Ik verdween weer in de duisternis, niet naar Ommen, maar naar de hut van de veerman, een simpele man met een zwak voor sterke drank en jonge vrouwen. Zijn hut stond eenzaam aan de Vecht, ver genoeg van het dorp om zijn zonden in stilte te kunnen bedrijven.
Door het raam zag ik hem op zijn brits liggen, een kroes in zijn hand, starend naar de ruwe balken onder het strodak. Ik sprong op de vensterbank, kraste aan het hout. Hij richtte zich geschrokken op, keek naar het raam. Ik toonde hem mijn gele oog, liet een laag gegrom horen dat geen kattenkeel zou moeten kunnen produceren.
"Verdomme!" vloekte hij, een kruis slaand. "Duivelskat!"
Ik sprong weg, maar het zaadje was geplant. De mensen waren bijgelovig. Een zwarte kat die hem aanstaarde na zijn afspraak met de Munstersen... dat kon geen goed teken zijn.

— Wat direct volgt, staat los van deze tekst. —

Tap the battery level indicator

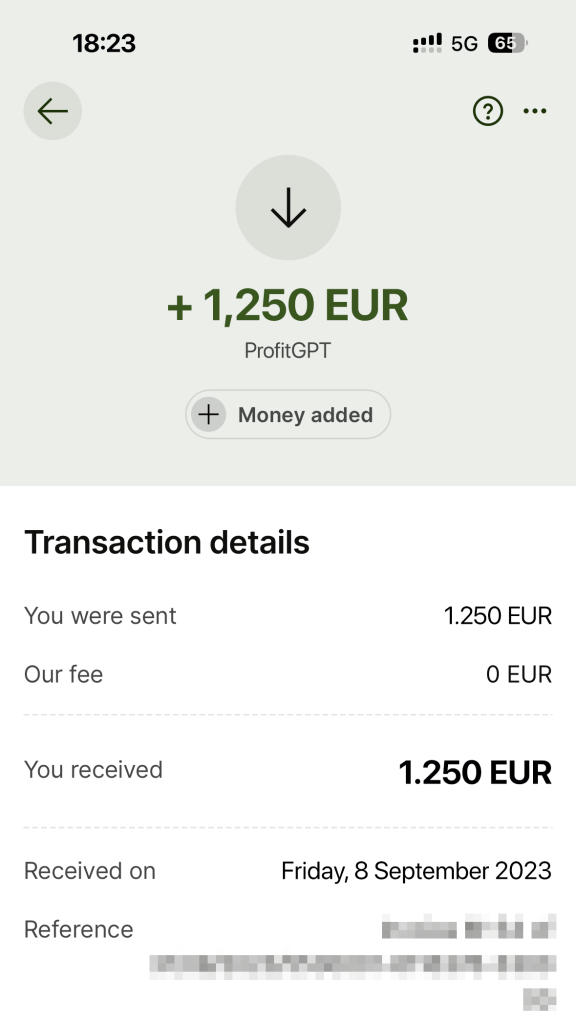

De volgende nachten zou ik terugkomen. Om te krabben aan zijn deur. Te huilen onder zijn raam. Zijn slaap te verstoren met geluiden die niet van deze wereld leken. Tot hij zou twijfelen aan de wijsheid van zijn verraad.
In de taveerne - In den luyen Draeck - ving ik de ratten die tussen de vaten bier en wijn leefden. De waardin Aaltje duldde mijn aanwezigheid omdat ik haar graan beschermde. Ze wist niet dat ik ook haar gesprekken beluisterde, haar handelingen bespiedde wanneer ze dacht alleen te zijn.

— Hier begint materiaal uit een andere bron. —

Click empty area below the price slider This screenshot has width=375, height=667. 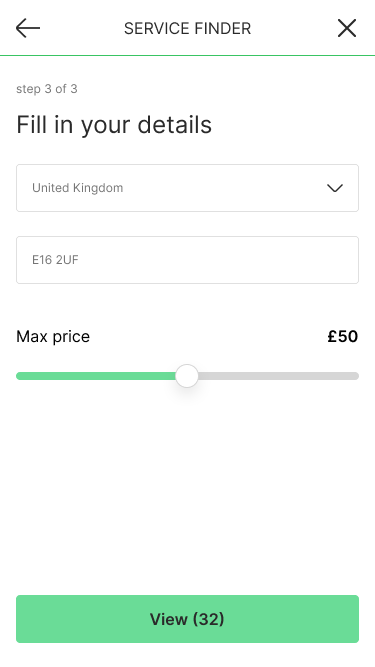[188, 489]
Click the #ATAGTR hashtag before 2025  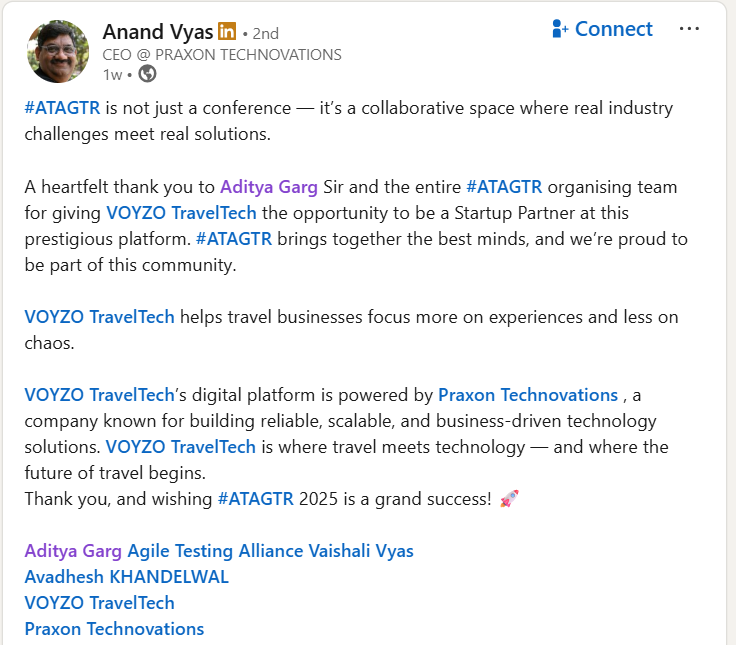[255, 499]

Hoe ze het bier aanlengde met water zodra de gasten dronken genoeg waren om het niet te merken. Hoe ze de ketels vol stoofpot aanvulde met vlees van dubieuze herkomst wanneer het wild schaars was. Ik had dode ratten dicht bij de ketels zien liggen die niet door mij aan hun einde waren gebracht.
Bij het vallen van de avond was de herberg gevuld met stemmen, rook, en het geklik van dobbelstenen. Het zweet van mannen die te lang in dezelfde kleren hadden gelopen, de zure geur van bier dat op de vloer was gemorst en was gaan rotten tussen de spleten. De schippers van de Vecht dronken naast de kooplieden, hun ruwe handen grijpend naar de billen van de dienstertjes die met kruiken rondliepen.
Gerrit zat bij het vuur, zijn gezicht nog steeds grauw van de kruiden die door zijn bloed stroomden. In een donkere hoek, met zijn rug naar de muur, zat de vreemdeling. Drie dagen was hij nu in het stadje, zogenaamd een handelaar in specerijen uit Keulen. Zijn ogen misten niets, zijn oren vingen elk woord, maar zijn lippen bleven gesloten behalve om zijn kroes te heffen. Ik had in zijn kamer rondgeslopen in het logement, was onder zijn bed gekropen terwijl hij sliep. Onder zijn matras had ik de brieven gevonden, verzegeld met het wapen van Munster. Niet de eerste spion die Ommen had gezien, en zeker niet de laatste.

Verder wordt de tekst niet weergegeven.